§ WORK ORDER
Each line in the records below, from the one that contains "Supprimer une fiche locale (117, 2120)" to the one that contains "CONNECT WITH US", should be reproduced exactly, the first and last included.

§ RECORD EXCERPTS

☆ ☆ ☆ ☆ ☆

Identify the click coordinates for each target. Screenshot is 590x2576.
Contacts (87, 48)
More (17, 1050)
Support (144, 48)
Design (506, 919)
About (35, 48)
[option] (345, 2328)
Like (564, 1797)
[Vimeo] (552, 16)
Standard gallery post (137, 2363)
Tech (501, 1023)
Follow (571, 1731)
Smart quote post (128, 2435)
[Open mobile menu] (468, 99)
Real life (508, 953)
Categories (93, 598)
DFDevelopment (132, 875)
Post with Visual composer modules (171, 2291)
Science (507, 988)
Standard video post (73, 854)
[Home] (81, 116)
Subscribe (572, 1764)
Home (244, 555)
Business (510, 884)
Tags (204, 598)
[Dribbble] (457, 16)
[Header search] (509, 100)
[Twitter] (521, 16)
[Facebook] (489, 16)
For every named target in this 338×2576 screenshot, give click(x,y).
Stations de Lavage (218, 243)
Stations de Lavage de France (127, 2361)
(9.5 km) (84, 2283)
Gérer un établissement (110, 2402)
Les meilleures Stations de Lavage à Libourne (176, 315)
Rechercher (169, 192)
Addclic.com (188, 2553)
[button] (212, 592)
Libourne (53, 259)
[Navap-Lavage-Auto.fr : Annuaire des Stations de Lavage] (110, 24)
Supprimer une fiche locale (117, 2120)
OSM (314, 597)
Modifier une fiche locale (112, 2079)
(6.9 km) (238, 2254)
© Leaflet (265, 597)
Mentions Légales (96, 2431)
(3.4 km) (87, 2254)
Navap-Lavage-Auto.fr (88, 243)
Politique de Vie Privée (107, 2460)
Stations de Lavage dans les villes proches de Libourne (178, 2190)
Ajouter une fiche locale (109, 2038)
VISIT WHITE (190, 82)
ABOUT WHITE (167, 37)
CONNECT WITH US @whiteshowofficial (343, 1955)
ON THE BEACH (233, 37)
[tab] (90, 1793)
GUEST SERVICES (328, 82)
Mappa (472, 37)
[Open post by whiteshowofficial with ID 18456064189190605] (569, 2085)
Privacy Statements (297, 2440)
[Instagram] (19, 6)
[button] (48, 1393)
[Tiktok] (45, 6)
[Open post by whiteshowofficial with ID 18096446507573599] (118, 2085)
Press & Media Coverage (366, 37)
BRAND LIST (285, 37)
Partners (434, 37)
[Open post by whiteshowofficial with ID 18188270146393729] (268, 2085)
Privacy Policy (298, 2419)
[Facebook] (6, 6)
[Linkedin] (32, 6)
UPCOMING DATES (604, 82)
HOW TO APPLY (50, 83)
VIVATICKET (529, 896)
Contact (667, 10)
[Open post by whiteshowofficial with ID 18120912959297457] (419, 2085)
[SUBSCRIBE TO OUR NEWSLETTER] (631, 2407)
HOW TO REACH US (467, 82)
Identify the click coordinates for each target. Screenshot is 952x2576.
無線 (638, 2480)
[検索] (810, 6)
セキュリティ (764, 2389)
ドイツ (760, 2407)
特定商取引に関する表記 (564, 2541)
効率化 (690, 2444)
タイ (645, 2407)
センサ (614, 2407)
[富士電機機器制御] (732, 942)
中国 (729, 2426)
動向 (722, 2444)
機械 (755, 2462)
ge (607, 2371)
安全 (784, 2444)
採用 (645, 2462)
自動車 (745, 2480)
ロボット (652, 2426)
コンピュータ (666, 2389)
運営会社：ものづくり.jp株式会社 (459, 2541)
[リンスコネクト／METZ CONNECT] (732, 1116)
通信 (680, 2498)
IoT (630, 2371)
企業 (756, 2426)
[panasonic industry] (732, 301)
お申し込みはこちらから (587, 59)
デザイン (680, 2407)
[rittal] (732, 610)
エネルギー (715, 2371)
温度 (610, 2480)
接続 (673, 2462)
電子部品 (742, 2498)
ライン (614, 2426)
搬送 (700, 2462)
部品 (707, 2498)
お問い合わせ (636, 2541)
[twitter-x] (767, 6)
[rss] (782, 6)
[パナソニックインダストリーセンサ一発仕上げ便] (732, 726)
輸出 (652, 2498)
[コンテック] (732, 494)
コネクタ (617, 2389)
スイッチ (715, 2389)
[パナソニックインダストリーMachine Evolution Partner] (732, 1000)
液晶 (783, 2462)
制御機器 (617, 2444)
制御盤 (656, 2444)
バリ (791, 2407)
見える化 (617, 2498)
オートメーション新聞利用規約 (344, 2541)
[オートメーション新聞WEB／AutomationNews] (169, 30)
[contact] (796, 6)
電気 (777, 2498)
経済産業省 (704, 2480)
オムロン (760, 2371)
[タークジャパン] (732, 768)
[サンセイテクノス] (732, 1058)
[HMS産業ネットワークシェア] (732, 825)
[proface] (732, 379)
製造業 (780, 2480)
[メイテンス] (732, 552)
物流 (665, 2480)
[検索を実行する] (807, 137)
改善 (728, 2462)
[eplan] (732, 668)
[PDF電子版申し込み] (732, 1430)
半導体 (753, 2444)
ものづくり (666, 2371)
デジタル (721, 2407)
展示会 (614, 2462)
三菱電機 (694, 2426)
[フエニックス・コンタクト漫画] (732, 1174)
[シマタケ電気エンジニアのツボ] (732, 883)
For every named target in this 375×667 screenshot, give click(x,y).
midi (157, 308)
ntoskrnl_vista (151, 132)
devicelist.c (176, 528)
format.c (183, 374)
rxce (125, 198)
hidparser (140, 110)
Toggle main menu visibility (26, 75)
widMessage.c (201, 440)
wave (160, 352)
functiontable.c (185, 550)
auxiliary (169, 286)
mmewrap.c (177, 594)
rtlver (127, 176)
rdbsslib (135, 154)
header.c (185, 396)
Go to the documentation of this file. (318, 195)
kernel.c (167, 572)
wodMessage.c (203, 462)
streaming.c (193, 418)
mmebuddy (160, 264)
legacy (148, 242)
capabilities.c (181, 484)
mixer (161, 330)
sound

☆ ☆ ☆ ☆ ☆

§ ANSWER SECTION
Supprimer une fiche locale (117, 2120)
OSM (314, 597)
Modifier une fiche locale (112, 2079)
(6.9 km) (238, 2254)
© Leaflet (265, 597)
Mentions Légales (96, 2431)
(3.4 km) (87, 2254)
Navap-Lavage-Auto.fr (88, 243)
Politique de Vie Privée (107, 2460)
Stations de Lavage dans les villes proches de Libourne (178, 2190)
Ajouter une fiche locale (109, 2038)
VISIT WHITE (190, 82)
ABOUT WHITE (167, 37)
CONNECT WITH US @whiteshowofficial (343, 1955)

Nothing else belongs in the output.